EXCERPT PROVIDED |
■ ■ ■
Definition 6.7 (Nucleolus). The nucleolus $\eta(v)$ is the unique allocation in the core (if the core is non-empty; otherwise in the pre-imputation set) that lexicographically minimizes the excess vector:

\eta(v) = \arg \min_x^{\text{lex}} \; \theta(x)

(12)

where $\min^{\text{lex}}$ means: first minimize $\theta_1(x)$ ; among all $x$ achieving the minimum $\theta_1$ , minimize $\theta_2(x)$ ; and so on.

The nucleolus minimizes the maximum complaint first, then the second-largest complaint, and so on — a lexicographic minimax procedure. It is the allocation that makes the most dissatisfied coalition as satisfied as possible, then does the same for the next most dissatisfied coalition, iterating until the allocation is uniquely determined.

Theorem 6.3 (Schmeidler, 1969 — Existence and Uniqueness). For any game $(N, v)$ with a non-empty imputation set, the nucleolus exists and is unique.

Proof sketch. At each stage of the lexicographic minimization, the feasible set is a non-empty compact convex set (the intersection of the efficiency constraint with constraints on excess values achieved in previous stages). The minimum of a continuous function on a compact set is attained; convexity ensures that each minimum is achieved on a convex subset, and the process terminates in a unique point within finitely many stages. $\square$

Properties of the nucleolus:

Core membership: If $\mathcal{C}(v) \neq \emptyset$ , then $\eta(v) \in \mathcal{C}(v)$ .
Uniqueness: Unlike the core (which may be a polytope) and unlike the Shapley value (which is unique but not always in the core), the nucleolus is always both unique and in the core when the core is non-empty.
Coalitional rationality: It satisfies coalitional rationality by construction (since it minimizes the maximum excess, which is non-positive for core allocations).
Covariance: Like the Shapley value, the nucleolus is covariant under positive affine transformations of the characteristic function.

Computing the nucleolus. For small games, the nucleolus can be computed through a sequence of linear programs. At stage 1:

\min_{x, \varepsilon} \; \varepsilon \quad \text{subject to} \quad \sum_{i \in N} x_i = v(N), \quad v(S) - \sum_{i \in S} x_i \leq \varepsilon \; \forall S \subsetneq N

(13)

This finds the minimum achievable maximum excess $\varepsilon_1^*$ . At stage 2, fix $\varepsilon = \varepsilon_1^*$ for all coalitions achieving this maximum, and minimize the next-largest excess over the remaining coalitions. Continue until the allocation is unique. For the nucleolus of games with up to $n = 6$ players, this sequential LP approach is computationally tractable; for larger games, specialized algorithms exist (Kohlberg, 1971).
■ ■ ■
DATA SHOWN |
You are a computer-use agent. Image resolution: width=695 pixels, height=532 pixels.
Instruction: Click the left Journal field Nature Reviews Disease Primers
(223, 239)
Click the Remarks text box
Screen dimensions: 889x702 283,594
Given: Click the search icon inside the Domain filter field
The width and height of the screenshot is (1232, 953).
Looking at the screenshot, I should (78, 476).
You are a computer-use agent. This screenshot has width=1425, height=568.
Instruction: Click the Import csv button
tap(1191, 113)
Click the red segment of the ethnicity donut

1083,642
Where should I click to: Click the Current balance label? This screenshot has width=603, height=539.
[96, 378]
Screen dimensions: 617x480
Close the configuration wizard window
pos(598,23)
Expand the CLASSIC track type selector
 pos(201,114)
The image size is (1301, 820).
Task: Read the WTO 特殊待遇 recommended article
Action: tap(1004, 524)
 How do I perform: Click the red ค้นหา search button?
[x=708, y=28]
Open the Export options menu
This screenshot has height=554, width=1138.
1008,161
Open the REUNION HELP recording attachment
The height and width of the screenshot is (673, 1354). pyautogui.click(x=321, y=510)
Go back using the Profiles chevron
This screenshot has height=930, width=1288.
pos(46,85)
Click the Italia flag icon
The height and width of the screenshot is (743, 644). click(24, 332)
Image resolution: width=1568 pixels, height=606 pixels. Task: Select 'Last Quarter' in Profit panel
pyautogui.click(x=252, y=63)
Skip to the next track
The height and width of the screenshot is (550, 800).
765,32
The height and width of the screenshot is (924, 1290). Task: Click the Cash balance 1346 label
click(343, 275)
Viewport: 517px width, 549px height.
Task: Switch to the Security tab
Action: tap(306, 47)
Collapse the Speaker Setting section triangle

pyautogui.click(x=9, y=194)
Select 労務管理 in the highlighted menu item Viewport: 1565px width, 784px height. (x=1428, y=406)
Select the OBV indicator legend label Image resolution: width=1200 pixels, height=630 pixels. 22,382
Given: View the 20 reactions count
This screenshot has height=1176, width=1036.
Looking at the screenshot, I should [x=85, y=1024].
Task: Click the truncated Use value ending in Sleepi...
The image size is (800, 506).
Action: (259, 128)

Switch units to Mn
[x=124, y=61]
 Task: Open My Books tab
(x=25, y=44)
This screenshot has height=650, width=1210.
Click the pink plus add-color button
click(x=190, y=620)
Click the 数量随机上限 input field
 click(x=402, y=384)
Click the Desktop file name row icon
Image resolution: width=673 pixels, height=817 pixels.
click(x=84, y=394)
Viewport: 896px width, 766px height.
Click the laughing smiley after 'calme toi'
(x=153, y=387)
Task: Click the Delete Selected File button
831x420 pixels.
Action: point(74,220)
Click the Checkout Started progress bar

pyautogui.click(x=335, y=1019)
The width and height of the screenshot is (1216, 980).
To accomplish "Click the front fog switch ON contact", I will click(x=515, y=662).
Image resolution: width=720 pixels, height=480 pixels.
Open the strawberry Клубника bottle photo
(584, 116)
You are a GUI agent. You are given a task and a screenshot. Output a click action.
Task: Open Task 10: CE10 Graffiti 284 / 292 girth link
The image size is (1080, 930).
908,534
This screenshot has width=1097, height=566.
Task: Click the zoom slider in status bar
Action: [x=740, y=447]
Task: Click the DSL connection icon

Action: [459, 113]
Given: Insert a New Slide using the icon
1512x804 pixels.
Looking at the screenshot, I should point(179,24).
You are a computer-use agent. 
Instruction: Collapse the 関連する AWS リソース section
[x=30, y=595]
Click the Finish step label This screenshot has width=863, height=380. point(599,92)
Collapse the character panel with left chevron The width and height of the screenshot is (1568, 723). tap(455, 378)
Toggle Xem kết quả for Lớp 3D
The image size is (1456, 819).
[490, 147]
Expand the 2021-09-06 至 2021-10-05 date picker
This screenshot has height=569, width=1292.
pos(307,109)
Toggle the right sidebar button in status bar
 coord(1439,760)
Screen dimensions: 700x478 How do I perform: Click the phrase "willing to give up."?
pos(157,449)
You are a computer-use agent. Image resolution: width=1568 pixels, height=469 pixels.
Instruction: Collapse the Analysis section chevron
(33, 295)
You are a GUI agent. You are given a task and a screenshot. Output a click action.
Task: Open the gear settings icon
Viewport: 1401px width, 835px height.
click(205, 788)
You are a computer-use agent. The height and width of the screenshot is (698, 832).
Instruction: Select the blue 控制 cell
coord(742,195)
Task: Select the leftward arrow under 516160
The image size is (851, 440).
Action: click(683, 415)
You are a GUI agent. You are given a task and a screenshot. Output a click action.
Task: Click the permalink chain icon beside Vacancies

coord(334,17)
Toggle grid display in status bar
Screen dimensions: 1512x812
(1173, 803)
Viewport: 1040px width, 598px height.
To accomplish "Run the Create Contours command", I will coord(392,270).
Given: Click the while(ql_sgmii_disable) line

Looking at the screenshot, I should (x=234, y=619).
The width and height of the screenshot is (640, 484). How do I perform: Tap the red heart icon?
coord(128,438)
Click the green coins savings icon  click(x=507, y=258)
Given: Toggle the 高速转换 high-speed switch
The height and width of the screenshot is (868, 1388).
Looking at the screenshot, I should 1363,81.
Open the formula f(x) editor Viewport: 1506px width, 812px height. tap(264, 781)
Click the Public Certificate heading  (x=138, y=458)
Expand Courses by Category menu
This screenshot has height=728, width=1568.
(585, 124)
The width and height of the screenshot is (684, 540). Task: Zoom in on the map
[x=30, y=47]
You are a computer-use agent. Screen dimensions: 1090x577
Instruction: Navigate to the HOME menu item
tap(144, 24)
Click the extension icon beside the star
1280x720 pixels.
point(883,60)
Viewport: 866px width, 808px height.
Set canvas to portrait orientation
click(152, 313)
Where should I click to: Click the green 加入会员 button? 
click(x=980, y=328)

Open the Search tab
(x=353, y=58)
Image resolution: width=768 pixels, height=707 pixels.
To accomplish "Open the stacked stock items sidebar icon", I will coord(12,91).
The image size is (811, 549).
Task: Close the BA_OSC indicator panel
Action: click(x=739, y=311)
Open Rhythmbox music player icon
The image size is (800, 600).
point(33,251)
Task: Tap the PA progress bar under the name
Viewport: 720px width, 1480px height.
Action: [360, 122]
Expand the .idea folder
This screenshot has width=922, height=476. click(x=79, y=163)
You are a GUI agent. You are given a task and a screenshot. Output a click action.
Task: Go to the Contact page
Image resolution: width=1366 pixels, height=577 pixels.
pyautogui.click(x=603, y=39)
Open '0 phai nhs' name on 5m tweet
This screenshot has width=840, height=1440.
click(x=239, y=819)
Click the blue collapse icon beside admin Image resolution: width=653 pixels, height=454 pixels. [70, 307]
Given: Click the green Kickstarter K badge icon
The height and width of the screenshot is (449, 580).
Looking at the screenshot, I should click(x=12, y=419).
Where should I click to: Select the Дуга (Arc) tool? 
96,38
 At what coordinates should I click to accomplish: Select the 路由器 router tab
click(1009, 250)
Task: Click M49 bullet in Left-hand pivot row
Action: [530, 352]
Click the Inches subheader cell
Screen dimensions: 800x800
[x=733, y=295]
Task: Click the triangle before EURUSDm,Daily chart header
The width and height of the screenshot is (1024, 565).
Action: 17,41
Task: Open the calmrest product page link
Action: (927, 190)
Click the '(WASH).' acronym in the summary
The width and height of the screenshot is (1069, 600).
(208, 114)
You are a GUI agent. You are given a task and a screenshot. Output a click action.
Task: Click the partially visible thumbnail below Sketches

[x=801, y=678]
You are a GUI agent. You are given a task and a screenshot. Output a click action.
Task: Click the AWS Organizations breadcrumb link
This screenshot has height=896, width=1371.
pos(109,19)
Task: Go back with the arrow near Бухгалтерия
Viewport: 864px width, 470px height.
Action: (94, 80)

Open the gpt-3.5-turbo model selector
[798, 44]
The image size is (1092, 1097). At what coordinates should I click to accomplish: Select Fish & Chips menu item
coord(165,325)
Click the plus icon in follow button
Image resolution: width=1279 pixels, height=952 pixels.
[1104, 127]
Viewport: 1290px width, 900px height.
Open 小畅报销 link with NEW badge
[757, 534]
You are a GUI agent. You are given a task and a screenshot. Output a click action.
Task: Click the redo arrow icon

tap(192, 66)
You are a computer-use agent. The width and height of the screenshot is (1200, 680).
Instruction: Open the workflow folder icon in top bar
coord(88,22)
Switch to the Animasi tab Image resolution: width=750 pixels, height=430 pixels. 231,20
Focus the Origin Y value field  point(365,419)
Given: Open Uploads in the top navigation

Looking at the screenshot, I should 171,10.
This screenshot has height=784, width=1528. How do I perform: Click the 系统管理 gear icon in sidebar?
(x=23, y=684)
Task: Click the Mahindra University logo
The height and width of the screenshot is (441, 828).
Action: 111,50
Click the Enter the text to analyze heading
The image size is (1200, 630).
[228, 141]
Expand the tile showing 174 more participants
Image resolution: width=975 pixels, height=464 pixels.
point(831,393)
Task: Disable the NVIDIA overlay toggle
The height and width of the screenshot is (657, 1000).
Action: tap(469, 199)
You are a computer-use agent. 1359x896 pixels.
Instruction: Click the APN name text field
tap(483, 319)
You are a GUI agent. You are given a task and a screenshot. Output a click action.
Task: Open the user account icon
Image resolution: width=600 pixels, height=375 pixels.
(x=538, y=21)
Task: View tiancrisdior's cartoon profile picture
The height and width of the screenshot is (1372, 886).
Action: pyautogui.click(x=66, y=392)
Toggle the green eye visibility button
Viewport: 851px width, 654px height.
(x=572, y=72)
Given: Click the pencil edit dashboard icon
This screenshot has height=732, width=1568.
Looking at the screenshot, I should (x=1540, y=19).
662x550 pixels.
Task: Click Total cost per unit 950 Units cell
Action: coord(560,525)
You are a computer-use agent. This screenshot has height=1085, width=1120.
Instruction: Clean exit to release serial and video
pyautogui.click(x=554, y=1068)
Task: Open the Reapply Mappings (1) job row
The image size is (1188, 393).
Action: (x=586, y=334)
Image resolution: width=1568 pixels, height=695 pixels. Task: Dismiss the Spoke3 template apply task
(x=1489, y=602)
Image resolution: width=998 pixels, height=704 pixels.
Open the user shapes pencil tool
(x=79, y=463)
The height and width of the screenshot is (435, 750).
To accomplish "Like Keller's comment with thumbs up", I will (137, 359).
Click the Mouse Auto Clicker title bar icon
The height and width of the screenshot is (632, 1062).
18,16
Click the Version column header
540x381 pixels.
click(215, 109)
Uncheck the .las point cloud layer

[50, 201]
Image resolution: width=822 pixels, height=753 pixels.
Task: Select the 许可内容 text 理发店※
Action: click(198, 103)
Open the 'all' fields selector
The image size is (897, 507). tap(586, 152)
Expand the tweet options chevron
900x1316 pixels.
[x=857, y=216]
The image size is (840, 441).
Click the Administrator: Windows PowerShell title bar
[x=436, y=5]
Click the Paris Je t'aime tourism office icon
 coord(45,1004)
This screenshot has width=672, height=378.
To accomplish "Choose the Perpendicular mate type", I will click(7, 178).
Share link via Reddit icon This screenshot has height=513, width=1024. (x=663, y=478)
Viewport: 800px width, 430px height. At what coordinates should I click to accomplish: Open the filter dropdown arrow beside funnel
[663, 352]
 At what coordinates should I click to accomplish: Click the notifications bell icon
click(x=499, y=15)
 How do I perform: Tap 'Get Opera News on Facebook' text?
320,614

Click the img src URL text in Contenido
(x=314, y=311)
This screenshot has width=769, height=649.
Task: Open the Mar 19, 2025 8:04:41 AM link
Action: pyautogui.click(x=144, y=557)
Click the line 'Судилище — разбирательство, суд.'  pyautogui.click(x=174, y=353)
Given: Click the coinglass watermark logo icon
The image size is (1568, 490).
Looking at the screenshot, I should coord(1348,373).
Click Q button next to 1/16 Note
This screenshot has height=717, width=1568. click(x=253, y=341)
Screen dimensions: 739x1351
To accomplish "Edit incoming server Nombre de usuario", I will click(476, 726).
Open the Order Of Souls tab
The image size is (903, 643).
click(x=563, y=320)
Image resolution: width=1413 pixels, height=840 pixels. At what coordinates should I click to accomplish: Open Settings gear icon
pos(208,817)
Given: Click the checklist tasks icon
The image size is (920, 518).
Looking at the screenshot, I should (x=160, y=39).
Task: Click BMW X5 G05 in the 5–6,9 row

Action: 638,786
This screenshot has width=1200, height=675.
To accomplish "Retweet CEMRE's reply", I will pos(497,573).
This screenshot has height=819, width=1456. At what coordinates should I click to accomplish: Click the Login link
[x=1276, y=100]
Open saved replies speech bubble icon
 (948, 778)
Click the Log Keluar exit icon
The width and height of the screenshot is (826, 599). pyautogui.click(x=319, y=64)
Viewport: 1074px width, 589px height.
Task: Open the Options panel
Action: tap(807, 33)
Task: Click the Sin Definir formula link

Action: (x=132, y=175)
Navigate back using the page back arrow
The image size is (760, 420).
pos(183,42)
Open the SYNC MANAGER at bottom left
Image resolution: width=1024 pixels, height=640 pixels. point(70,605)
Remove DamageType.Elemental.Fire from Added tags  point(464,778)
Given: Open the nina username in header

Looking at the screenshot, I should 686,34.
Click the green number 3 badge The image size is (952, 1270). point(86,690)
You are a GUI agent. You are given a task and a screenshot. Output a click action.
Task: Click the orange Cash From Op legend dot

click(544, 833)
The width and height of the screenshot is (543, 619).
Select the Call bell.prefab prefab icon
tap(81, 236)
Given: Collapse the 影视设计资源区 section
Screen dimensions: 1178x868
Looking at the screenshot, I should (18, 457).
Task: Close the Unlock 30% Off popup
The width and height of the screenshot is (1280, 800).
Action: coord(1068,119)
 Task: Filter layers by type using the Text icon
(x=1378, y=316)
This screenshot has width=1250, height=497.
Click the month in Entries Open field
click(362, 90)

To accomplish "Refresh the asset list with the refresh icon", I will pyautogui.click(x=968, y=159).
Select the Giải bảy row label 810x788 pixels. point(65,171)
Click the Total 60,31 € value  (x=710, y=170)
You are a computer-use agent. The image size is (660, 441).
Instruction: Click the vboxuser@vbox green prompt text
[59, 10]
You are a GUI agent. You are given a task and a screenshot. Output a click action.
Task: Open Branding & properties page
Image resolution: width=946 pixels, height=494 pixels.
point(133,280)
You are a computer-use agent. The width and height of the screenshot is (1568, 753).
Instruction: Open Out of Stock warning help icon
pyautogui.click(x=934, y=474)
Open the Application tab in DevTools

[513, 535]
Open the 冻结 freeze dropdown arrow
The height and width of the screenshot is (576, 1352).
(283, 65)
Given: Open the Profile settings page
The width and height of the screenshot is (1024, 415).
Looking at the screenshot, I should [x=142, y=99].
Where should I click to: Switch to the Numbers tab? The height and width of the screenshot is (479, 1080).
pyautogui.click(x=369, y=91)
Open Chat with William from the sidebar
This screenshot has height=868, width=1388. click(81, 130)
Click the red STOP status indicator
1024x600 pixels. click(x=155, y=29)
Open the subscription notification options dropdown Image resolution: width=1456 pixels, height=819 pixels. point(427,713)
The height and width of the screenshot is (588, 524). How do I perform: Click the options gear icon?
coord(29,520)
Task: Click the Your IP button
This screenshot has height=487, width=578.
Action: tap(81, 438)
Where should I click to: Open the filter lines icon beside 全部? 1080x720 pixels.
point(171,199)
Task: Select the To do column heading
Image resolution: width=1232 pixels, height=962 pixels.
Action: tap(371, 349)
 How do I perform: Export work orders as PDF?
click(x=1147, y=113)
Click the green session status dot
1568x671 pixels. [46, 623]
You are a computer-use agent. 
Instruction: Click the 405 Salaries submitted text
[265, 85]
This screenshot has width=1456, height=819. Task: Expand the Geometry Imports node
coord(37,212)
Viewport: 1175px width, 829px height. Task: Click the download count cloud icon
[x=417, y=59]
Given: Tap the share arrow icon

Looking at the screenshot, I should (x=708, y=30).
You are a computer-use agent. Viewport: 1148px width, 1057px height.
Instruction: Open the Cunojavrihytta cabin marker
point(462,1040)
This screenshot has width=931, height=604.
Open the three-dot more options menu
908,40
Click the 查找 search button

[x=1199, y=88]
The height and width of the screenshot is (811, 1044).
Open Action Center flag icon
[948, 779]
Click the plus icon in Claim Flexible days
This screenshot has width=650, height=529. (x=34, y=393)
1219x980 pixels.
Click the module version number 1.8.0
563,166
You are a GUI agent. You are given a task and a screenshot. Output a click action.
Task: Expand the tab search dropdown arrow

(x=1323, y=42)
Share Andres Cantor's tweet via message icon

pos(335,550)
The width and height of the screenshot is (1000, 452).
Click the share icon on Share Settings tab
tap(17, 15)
■ ■ ■
PARTS OF THE EXERCISE |
1) Answer these questions using the excerpt on the nucleolus.
(a) Who is credited with the existence and uniqueness theorem, and in what year?
(b) For games with up to how many players is the sequential linear programming approach described as computationally tractable?
(c) Under what kind of transformations of the characteristic function is the nucleolus covariant?
2) Copy out the records verbatim, starting at their first line and ending at the line that contains "Screen dimensions: 889x702 283,594".

ANSWERS PROVIDED |
1)
(a) Schmeidler, 1969.
(b) Up to n = 6 players.
(c) Positive affine transformations.

2)
You are a computer-use agent. Image resolution: width=695 pixels, height=532 pixels.
Instruction: Click the left Journal field Nature Reviews Disease Primers
(223, 239)
Click the Remarks text box
Screen dimensions: 889x702 283,594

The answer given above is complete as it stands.